Case published 3.11.2022
We advised Lifa Air Plc in its listing on Nasdaq First North Growth Market Finland. The company raised gross proceeds of approximately EUR 7.7 million in the initial public offering that consisted of public, institutional and personnel offerings. After the IPO, the company has over 1,100 shareholders. ‘The listing and the funds raised through the IPO will support us in implementing our growth strategy. Many things create demand for Lifa Air’s products, ranging from the pandemic with no foreseeable end, new airborne diseases and pathogens, the increase of air pollutants and an increasingly poor quality of indoor air as well as geopolitical threats’, says Vesa Mäkipää , CEO of Lifa Air. Trading in Lifa Air’s shares began on First North on 20 April 2022. Lifa Air is a Finnish technology company established in 1988 and headquartered in Helsinki. It offers solutions for clean breathing air. Lifa Air’s business is divided into three business segments: air purifiers, respirators and medical face masks, and ventilation hygiene products.
Case published 21.4.2022
We assisted WithSecure Corporation, previously known as F-Secure Corporation in a successful accelerated book-built share issue to selected institutional investors announced on 23 March 2022. The offering comprised 15,800,000 new shares in the company and it was organised by Carnegie Investment Bank AB, Finland Branch. The offering attracted strong domestic and international demand from more than 50 high-quality institutional investors. WithSecure received gross proceeds of approximately EUR 77 million as a result of the offering. The company intends to use the proceeds from the offering to finance the implementation of the growth strategy relating to its corporate security business.
Case published 29.3.2022
We act as legal advisor to F-Secure Corporation in the proposed separation of F-Secure’s Consumer Security business through a partial demerger.
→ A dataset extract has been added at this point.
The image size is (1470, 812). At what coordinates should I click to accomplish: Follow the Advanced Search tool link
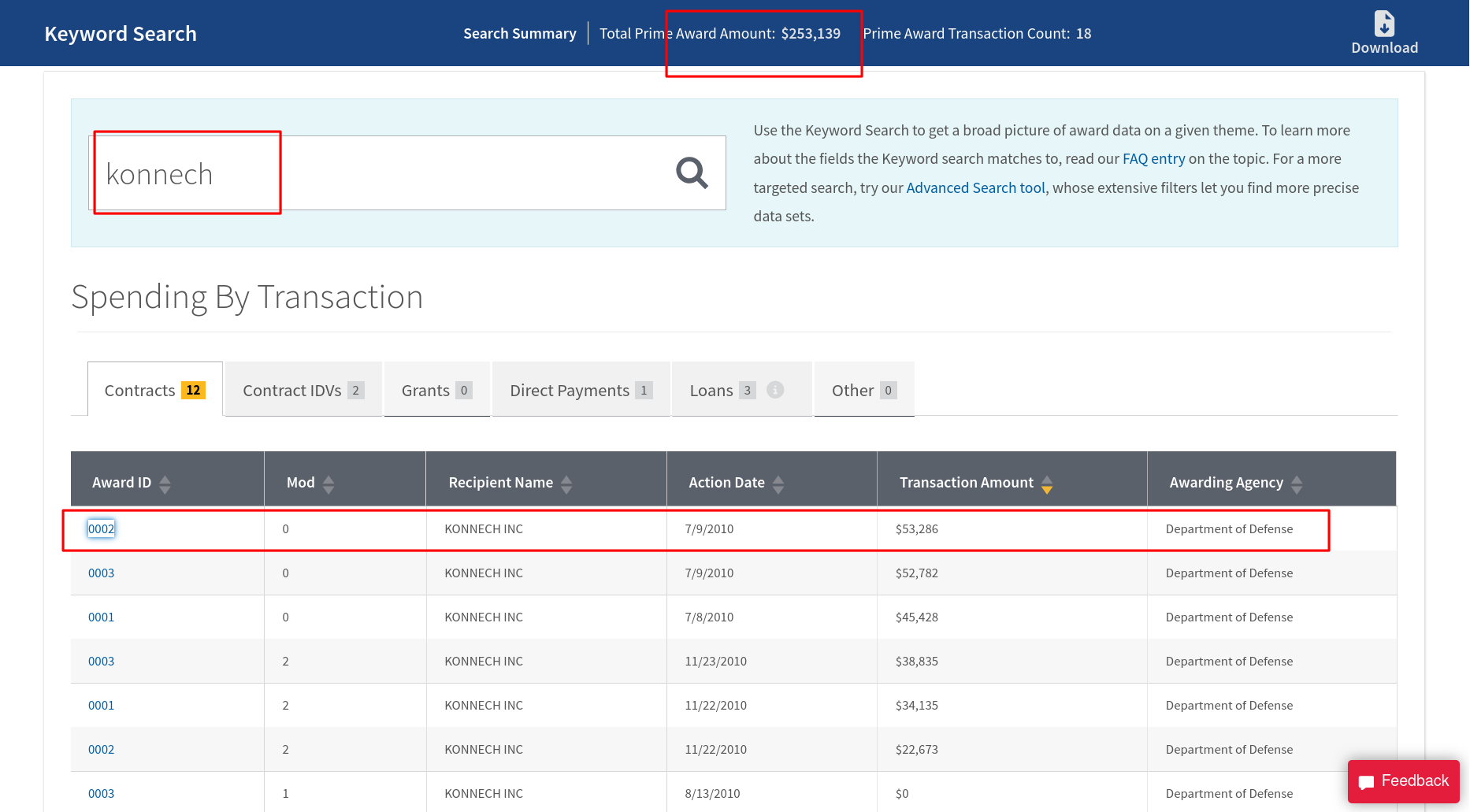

It is planned that the Consumer Security business will be transferred into a new independent company, to be named F-Secure Corporation and established in connection with the demerger, and which will be listed on the official list of Nasdaq Helsinki Ltd.   The demerger is expected to become effective as of 30 June 2022. In connection with the demerger, F-Secure Corporation will retain its Corporate Security business, which is planned to be renamed as WithSecure Corporation. F-Secure Corporation (listed on the NASDAQ OMX Helsinki) is a global cyber security and privacy company with over 30 offices around the world and is headquartered in Helsinki, Finland.